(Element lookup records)

------------------------------------------------------------

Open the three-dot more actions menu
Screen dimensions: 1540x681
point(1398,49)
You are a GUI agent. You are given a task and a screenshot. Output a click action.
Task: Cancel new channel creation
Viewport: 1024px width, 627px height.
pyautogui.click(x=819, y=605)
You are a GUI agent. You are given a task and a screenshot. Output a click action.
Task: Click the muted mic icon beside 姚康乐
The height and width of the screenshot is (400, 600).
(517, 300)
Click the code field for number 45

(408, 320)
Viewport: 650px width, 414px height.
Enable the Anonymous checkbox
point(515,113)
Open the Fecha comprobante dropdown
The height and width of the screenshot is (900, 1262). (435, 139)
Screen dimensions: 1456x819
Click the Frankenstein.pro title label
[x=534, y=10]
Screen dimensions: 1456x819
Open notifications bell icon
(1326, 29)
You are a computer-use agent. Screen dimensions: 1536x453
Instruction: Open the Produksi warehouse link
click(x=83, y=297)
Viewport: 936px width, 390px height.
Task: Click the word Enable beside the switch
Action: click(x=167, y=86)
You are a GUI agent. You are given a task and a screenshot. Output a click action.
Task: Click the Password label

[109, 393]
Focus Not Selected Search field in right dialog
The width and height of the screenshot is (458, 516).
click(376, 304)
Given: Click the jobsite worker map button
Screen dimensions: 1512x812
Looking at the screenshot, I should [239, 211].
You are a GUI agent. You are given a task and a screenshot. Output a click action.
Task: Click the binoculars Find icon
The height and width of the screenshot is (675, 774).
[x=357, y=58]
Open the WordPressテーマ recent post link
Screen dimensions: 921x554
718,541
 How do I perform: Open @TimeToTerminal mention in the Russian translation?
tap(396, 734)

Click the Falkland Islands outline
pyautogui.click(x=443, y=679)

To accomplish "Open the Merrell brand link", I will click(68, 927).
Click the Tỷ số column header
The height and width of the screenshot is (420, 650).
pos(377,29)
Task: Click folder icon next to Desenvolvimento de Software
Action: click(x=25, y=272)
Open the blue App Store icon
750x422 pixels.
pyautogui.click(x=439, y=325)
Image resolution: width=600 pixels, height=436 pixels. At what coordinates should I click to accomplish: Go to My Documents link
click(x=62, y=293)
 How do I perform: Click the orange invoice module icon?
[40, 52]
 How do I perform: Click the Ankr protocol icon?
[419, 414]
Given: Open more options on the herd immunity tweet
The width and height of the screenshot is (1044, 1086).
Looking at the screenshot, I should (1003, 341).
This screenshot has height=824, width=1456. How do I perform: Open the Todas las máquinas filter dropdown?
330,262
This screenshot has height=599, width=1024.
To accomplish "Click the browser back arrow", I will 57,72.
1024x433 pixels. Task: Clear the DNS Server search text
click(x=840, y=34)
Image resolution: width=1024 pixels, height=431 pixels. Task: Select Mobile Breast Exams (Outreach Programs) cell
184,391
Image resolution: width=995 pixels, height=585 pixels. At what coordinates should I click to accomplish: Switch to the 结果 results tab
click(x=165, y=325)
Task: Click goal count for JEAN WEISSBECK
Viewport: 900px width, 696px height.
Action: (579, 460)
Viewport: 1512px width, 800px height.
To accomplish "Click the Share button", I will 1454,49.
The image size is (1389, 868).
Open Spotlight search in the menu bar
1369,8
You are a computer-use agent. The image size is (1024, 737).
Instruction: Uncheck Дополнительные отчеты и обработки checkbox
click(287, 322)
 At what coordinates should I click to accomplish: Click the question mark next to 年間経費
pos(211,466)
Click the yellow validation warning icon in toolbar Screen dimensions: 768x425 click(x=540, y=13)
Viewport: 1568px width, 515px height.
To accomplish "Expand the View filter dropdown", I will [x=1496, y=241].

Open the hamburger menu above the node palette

------------------------------------------------------------

* _GIVEN EXERCISE_
Copy the rows above verbatim, from the very first line up to and including the line with "pyautogui.click(x=819, y=605)".

* _OUTPUT OF THE TASK_
Open the three-dot more actions menu
Screen dimensions: 1540x681
point(1398,49)
You are a GUI agent. You are given a task and a screenshot. Output a click action.
Task: Cancel new channel creation
Viewport: 1024px width, 627px height.
pyautogui.click(x=819, y=605)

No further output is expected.